# Side Detection light won't turn off



## KathGannon (Apr 10, 2021)

2014 Chevy Cruze Diesel: the passenger side detection light on the mirror is on and won't turn off. I understand from other posts that the module is expensive and behind the rear tire/under bumper. Is there a way to disable this side detection (pull a fuse? Which one?) so we can deal with this module at a later date? Concerned the light staying on (more of a distraction than anything) will drain the battery. 

~Illinois girl


----------



## boraz (Aug 29, 2013)

theres two modules, one for each side

cant pull a fuse cuz the circuit is more than just the side detection, when mine shorted out it took out the touch screen in the dash as well

i unplugged both of mine, leaves you with side detection warning in the DIC every time you start the car, but the yellow light in the mirror is gone.


----------



## Hoosiertech (Apr 24, 2020)

I have the driver side light stuck on.
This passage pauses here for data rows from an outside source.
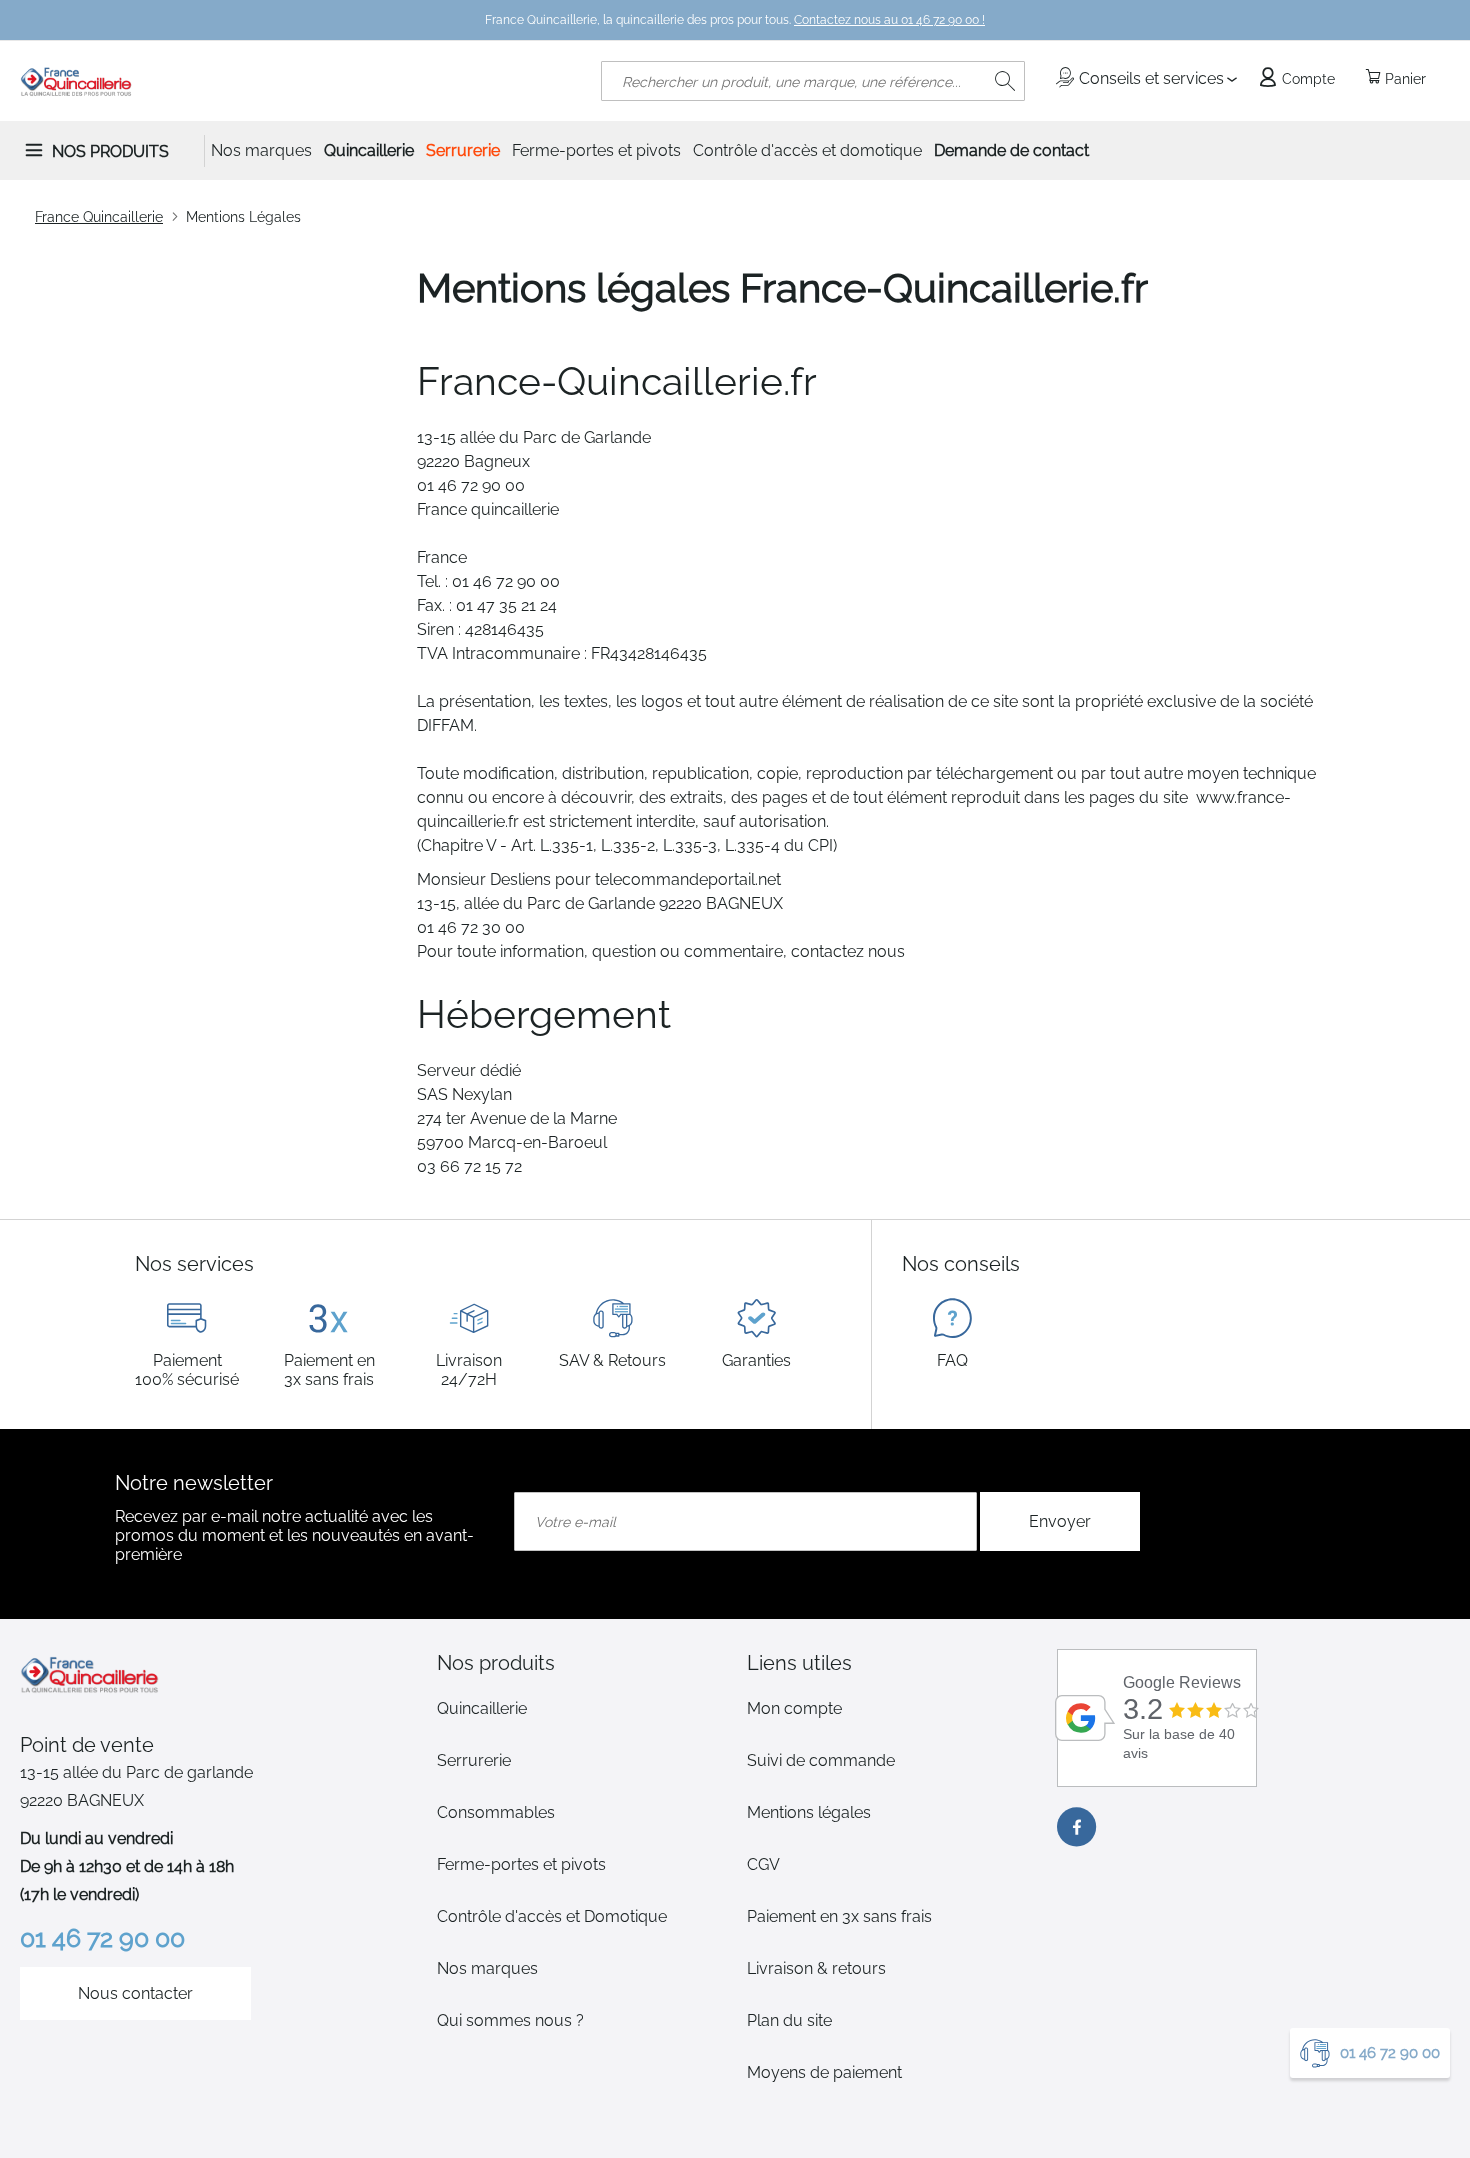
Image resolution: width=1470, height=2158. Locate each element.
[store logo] (76, 81)
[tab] (580, 1663)
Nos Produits (110, 151)
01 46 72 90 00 (1390, 2053)
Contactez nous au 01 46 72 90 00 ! (889, 20)
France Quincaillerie (99, 217)
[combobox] (813, 81)
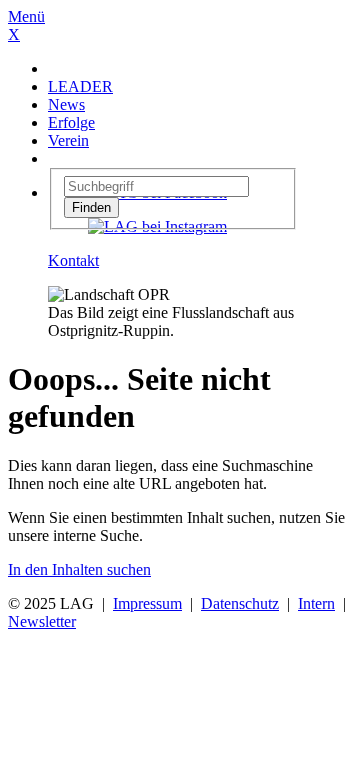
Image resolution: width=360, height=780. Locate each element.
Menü (26, 16)
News (66, 104)
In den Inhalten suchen (79, 569)
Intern (316, 603)
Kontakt (73, 260)
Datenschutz (240, 603)
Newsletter (42, 621)
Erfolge (71, 122)
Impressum (147, 603)
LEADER (80, 86)
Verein (68, 140)
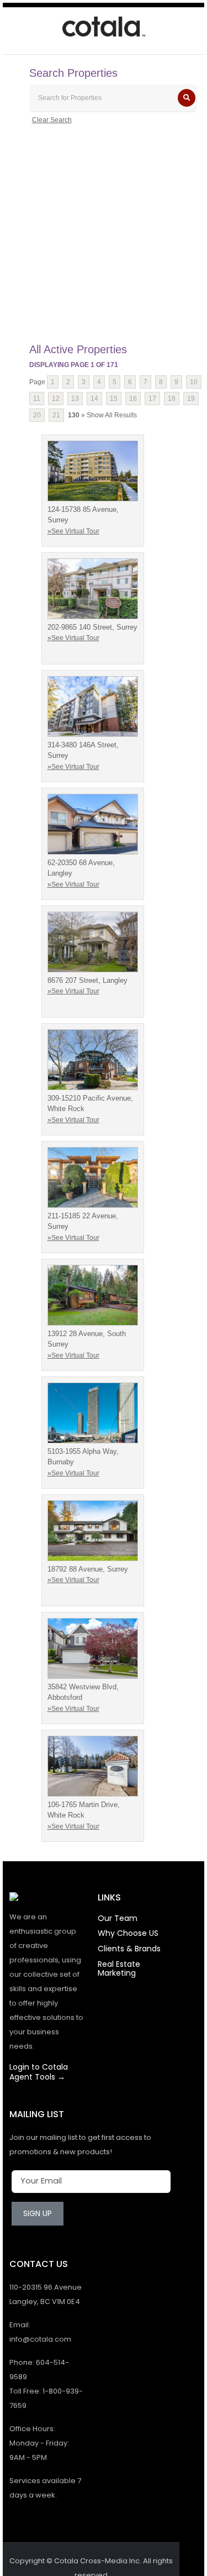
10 (194, 382)
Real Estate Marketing (119, 1968)
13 (75, 398)
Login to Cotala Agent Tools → (38, 2071)
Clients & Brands (129, 1948)
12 (56, 398)
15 (114, 398)
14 (94, 398)
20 (37, 415)
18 (172, 398)
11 (36, 398)
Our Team (117, 1918)
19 (191, 398)
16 (133, 398)
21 (56, 415)
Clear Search (52, 120)
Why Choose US (128, 1933)
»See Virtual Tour (73, 531)
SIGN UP (37, 2213)
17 (152, 398)
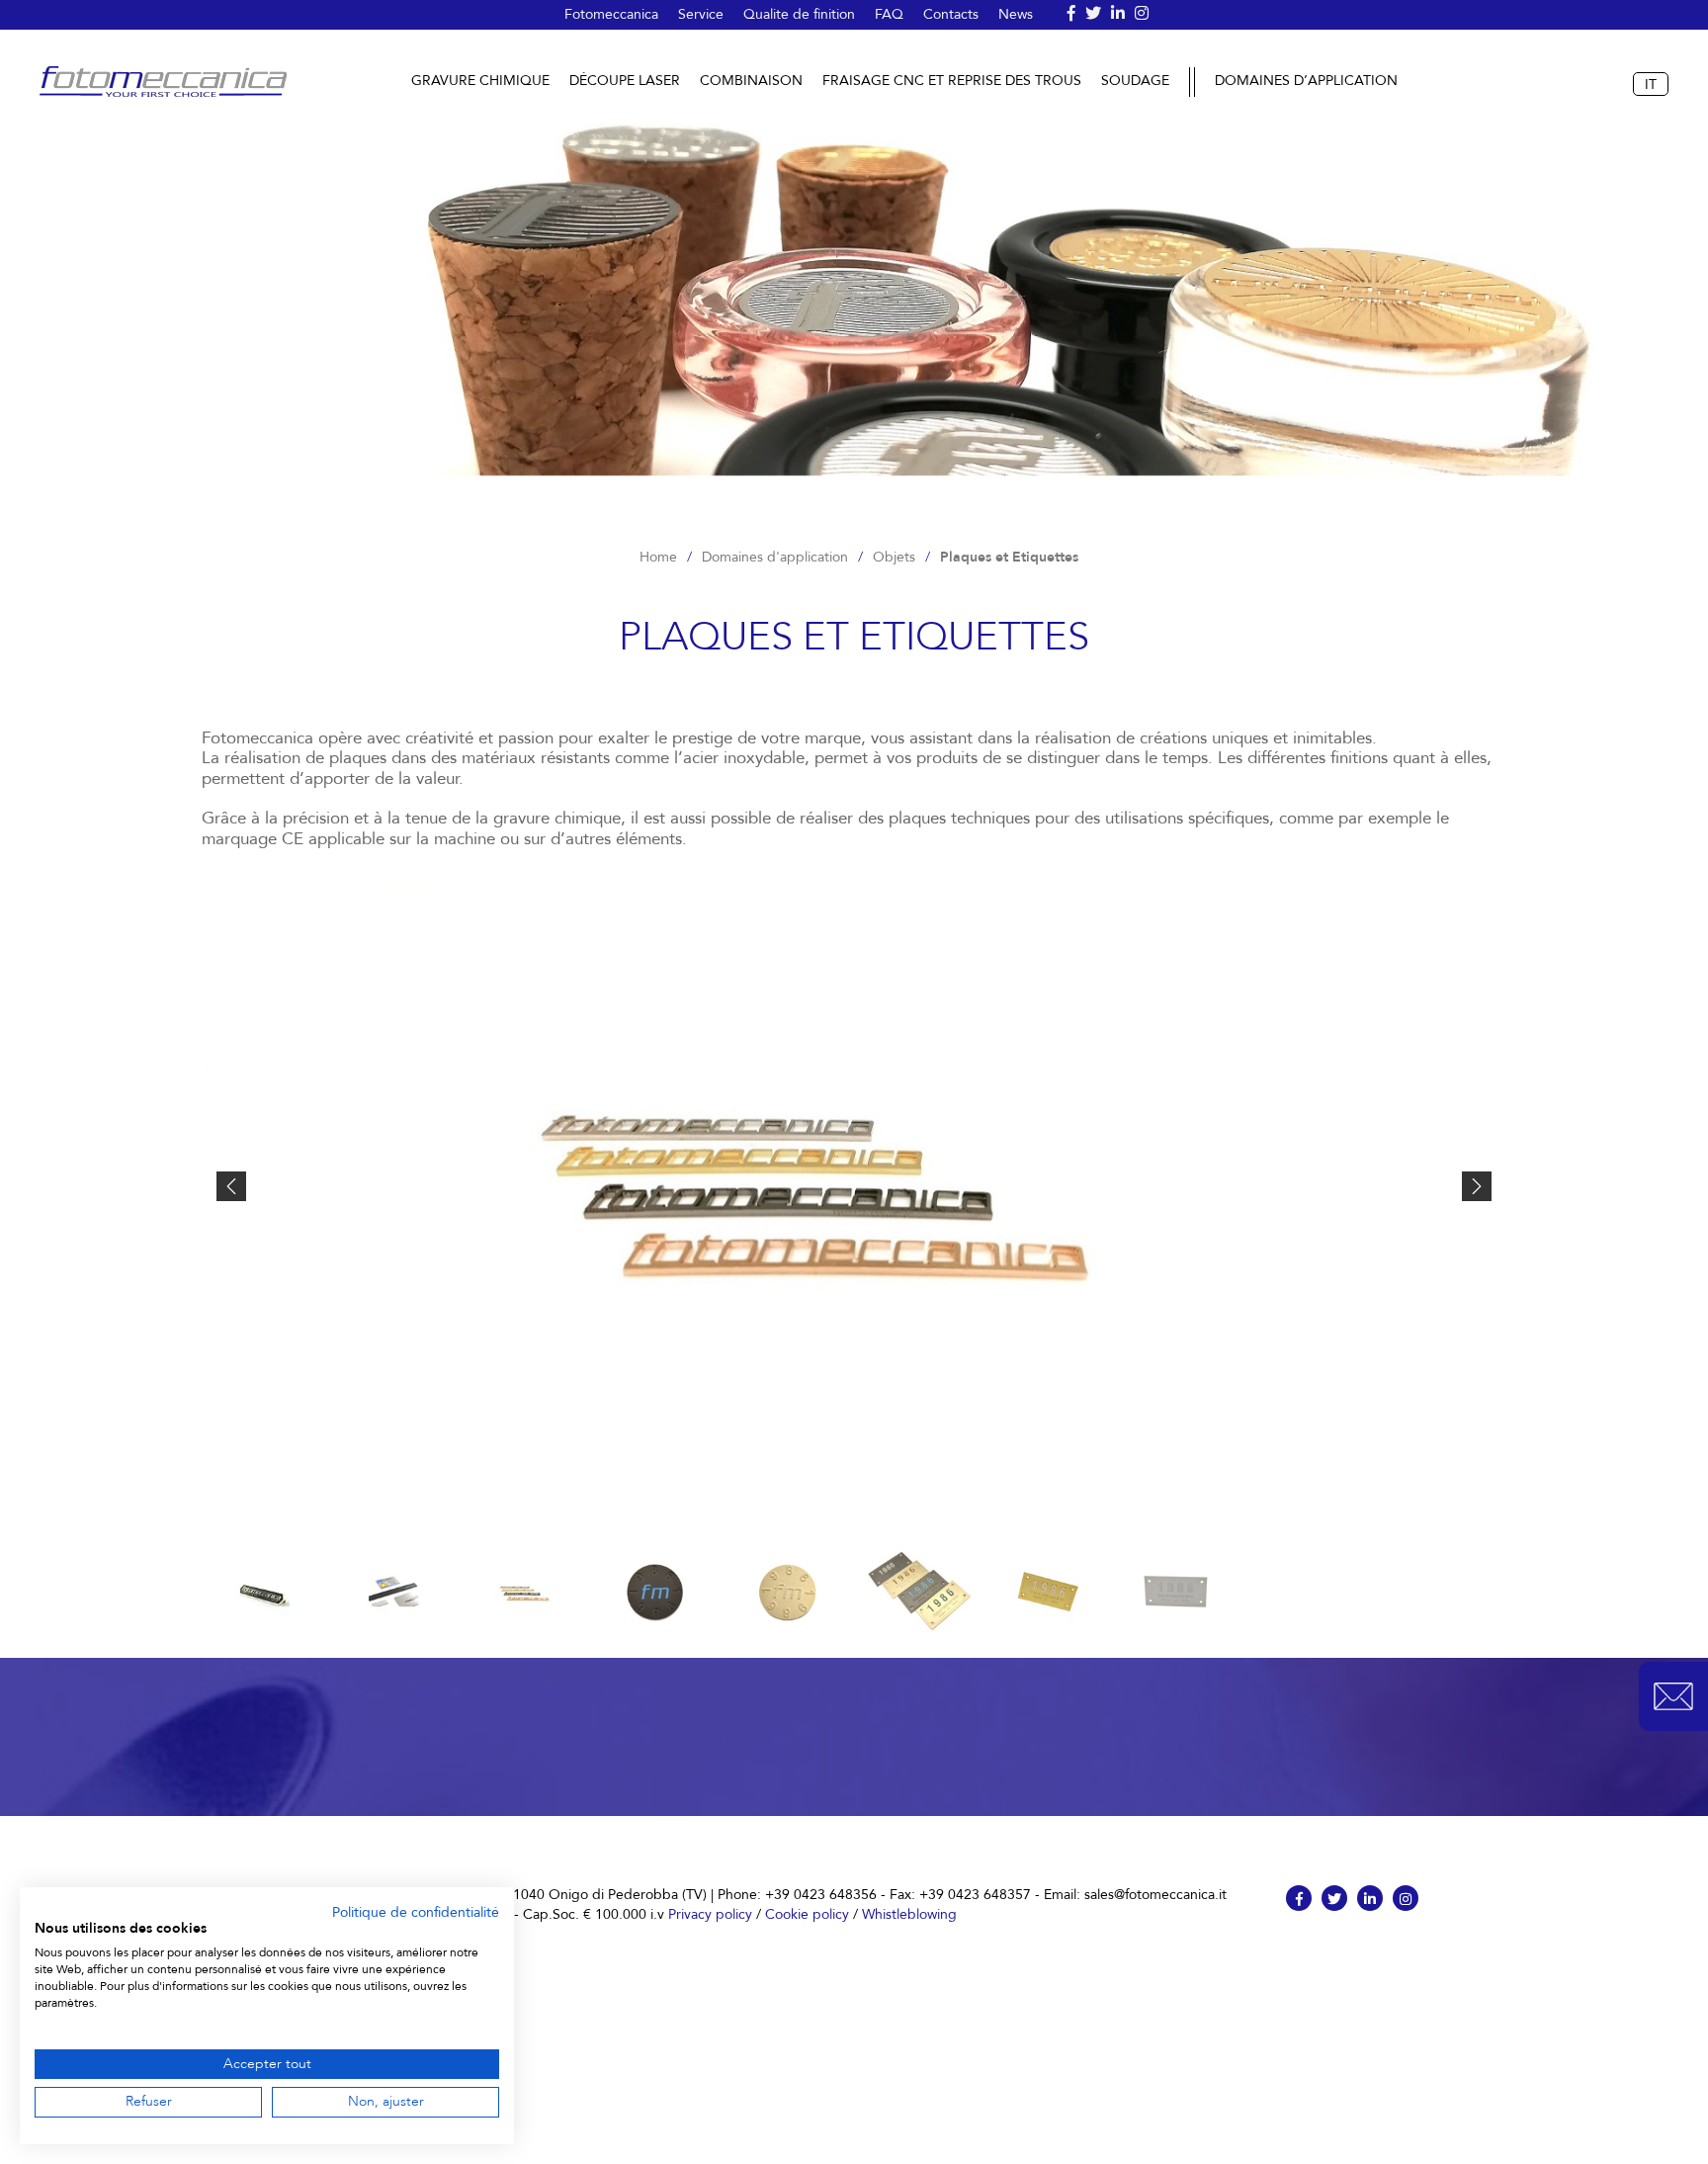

Is the module reachable from underneath?


----------



## BDCCruze (Jul 12, 2017)

Hoosiertech said:


> I have the driver side light stuck on. Is the module reachable from underneath?


Yes. When mine went out it took my radio screen out. I had to pull over at a gas station and lay underneath the rear bumper to unplug both.


----------



## Hoosiertech (Apr 24, 2020)

Ok, thanks.... I'll have to get under and check it out....


----------